*** Text ***

My views of homosexuality, transpeople, and many other social issues − with exception to abortion − had been shifting more toward a "how could God view this as a sin" mentality. If something didn't harm anyone then how was it violating "God's Economy." While Dominionism teaches that Christians are to control the earth in all its glory (including the politics), it's just an extreme view of the common Christian belief in the “cultural mandate,” the belief that we're to be light and salt to a dark and rotten world. Thus, God has a natural order that we Christians are called to uphold and maintain, and part of that natural order involves human sexuality. But why would two men or two women loving each other violate God's economy? What about this is harmful? Things didn't make sense to me.
Raised to believe that the Bible was the absolute authority over everything, once I began to remove it from the center of my worldview as the only source of authority, I began to open myself up to new ideas. This transition was essential in my transition to Orthodoxy − after all, you can't believe in Sola Scriptura and be a good Orthodox. I had to open the door to Tradition and, by extension, reason.
Yet, even within the Orthodox faith I saw the ugliness that I grew accustomed to in the SBC. The view of homosexuals, of those not of the faith, was shifting due to political grounds. I had studied philosophy and apologetics so intellectually I was very much a Christian, but existentially I was moving away from the faith entirely as I began to doubt it more and more.

***

| Things to do |
• a. Please copy the essay word for word, everything from "Raised to believe" down to "by extension, reason.".
• b. Answer these questions from the essay:
(i) Which social issue does the writer name as the exception to their shifting views?
(ii) Besides reason, what did the writer have to open the door to?
(iii) Which two subjects had the writer studied?
The items that follow have nothing to do with the essay.

*** Record extracts ***

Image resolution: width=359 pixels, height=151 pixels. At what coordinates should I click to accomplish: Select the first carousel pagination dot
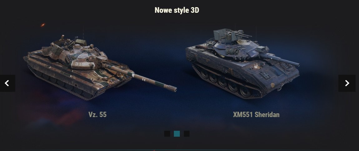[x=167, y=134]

***
*** Record extracts ***

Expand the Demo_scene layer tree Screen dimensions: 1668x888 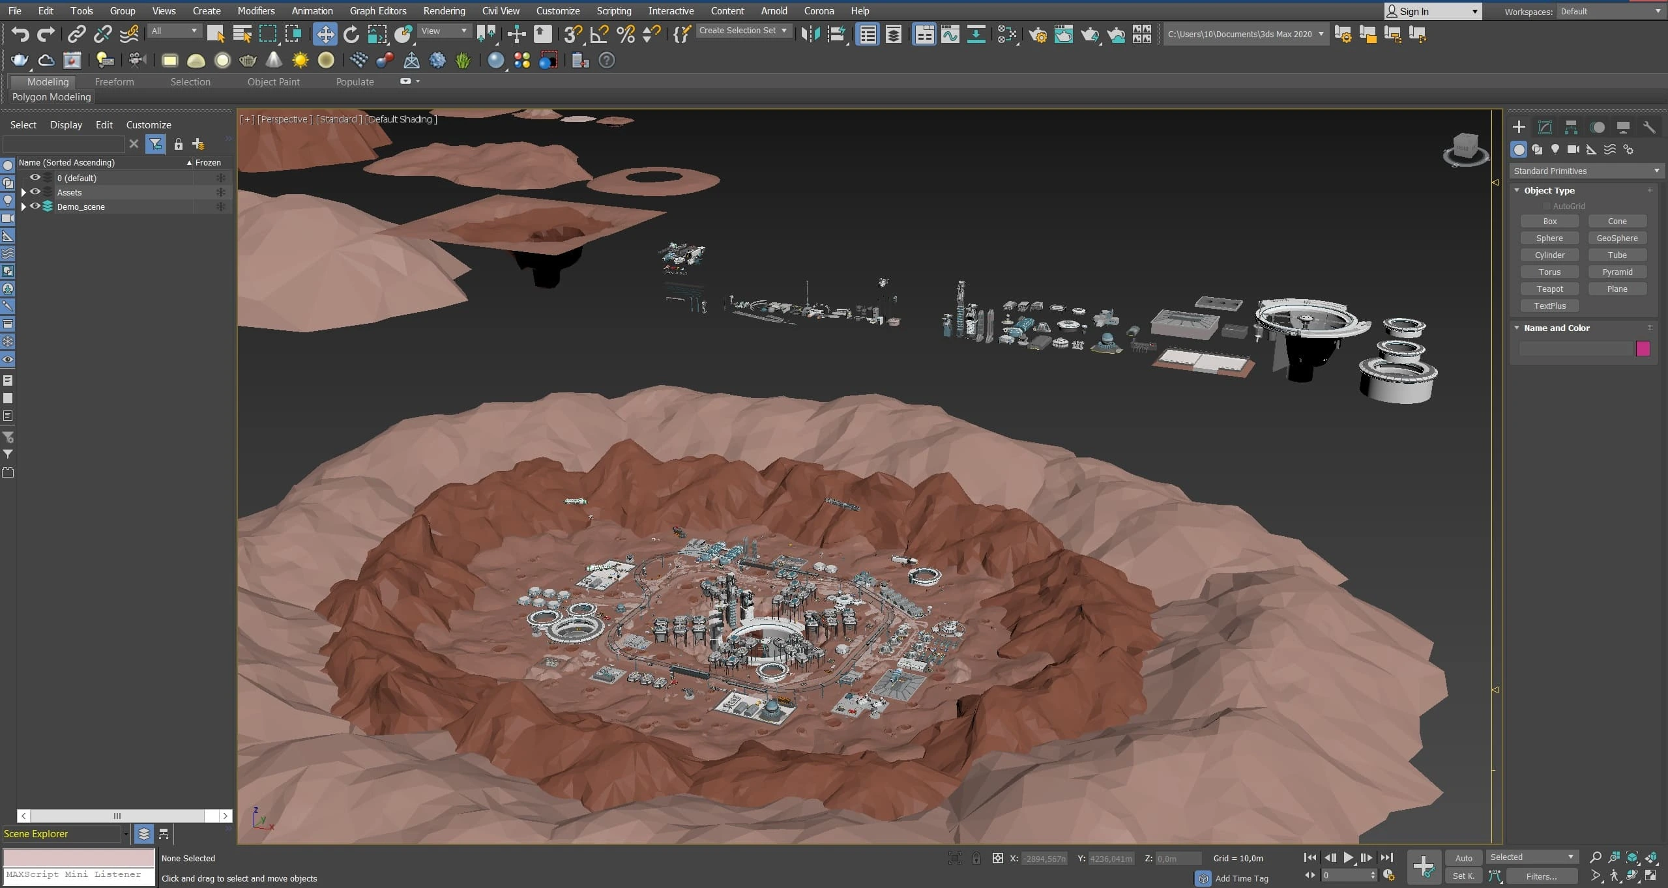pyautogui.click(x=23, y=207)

***

| Answers provided |
• a.
Raised to believe that the Bible was the absolute authority over everything, once I began to remove it from the center of my worldview as the only source of authority, I began to open myself up to new ideas. This transition was essential in my transition to Orthodoxy − after all, you can't believe in Sola Scriptura and be a good Orthodox. I had to open the door to Tradition and, by extension, reason.

• b.
(i) Abortion
(ii) Tradition
(iii) Philosophy and apologetics